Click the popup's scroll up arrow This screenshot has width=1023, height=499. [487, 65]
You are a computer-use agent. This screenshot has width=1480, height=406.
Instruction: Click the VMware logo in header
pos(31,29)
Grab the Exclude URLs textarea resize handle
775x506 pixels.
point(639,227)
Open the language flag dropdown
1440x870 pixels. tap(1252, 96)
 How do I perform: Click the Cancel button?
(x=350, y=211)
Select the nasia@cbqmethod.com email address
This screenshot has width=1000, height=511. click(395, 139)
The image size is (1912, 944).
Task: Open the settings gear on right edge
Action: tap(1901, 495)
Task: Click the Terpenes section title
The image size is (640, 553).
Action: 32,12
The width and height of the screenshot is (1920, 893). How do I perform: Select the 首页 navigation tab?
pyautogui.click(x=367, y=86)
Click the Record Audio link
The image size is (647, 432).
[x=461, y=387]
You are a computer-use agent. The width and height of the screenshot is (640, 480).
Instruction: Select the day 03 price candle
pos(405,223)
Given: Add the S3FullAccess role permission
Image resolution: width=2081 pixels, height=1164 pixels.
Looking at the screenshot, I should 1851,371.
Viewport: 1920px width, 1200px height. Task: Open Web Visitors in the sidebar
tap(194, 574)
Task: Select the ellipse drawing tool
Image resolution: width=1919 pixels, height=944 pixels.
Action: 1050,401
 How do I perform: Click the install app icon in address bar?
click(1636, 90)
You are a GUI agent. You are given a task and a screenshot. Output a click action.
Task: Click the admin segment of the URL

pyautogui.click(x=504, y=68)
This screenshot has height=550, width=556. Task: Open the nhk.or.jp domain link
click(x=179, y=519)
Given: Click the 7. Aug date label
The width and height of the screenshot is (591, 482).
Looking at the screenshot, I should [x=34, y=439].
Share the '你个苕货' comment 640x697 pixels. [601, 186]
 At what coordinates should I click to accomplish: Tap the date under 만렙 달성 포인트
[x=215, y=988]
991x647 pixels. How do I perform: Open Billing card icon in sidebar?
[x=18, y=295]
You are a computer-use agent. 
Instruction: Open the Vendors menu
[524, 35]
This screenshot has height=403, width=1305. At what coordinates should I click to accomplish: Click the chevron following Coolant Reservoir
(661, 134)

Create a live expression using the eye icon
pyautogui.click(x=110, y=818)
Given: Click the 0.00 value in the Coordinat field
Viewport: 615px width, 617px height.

» **WRITTEN INSTRUCTION**: Rewrite every line in full, from the line with "The width and height of the screenshot is (1920, 893)." to the line with "pos(405,223)", both included. Multiply each click coordinate by 0.8 and round to the nearest whole number, with halves rounded up. Leave all other text and numbers unchanged.

» **FULL ANSWER**:
The width and height of the screenshot is (1920, 893). How do I perform: Select the 首页 navigation tab?
pyautogui.click(x=294, y=69)
Click the Record Audio link
The image size is (647, 432).
[x=369, y=310]
You are a computer-use agent. The width and height of the screenshot is (640, 480).
Instruction: Select the day 03 price candle
pos(324,178)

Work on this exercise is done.